Al Pacino and Robert De Niro’s dueling performances add an extra punch to the 1995 masterpiece which is both action-heavy and deeply tragic
C
onsider the hype leading into Heat when it hit theatres 30 years ago today. Here was Al Pacino and Robert De Niro, two legends the movie’s trailers flexed by their rhyming last names only, both masters of their craft who, much like their characters, had been watching each other from a distance (maybe competitively, maybe with respect and admiration), sharing the screen for the very first time. The pent-up anticipation was built right into the narrative, which patiently delays the onscreen face-off between Pacino’s dogged homicide detective Vincent Hanna and De Niro’s career criminal Neil McCauley for almost 90 textured and intense minutes.

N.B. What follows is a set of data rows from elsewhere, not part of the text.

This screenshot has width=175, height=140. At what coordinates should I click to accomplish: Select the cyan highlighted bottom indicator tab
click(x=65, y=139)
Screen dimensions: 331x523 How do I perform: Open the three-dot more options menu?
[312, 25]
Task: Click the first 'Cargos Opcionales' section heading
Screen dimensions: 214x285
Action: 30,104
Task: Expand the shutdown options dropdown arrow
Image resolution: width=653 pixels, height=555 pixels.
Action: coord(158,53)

Imagine the surprise then, and the comic relief, when the moment finally arrives, and these two opposing forces collide (as the trailers would say) … for a warm and exceptionally civil cup of coffee.

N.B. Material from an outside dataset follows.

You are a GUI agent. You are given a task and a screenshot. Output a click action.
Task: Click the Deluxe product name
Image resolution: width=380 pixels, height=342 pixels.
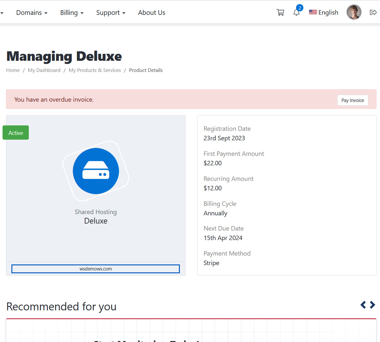point(96,221)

That calling card scene, inspired by a 1964 exchange between Detective Chuck Adamson and the real-life Neil McCauley, may not have delivered the fireworks we would have expected in a high stakes cat-and-mouse thriller with a mounting body count. But there are fireworks to be sure: two larger-than-life performances of men left alienated and melancholic by their chosen careers. They ever so briefly set their differences aside, let their tough guy demeanor slide, and simply see each other’s vulnerability.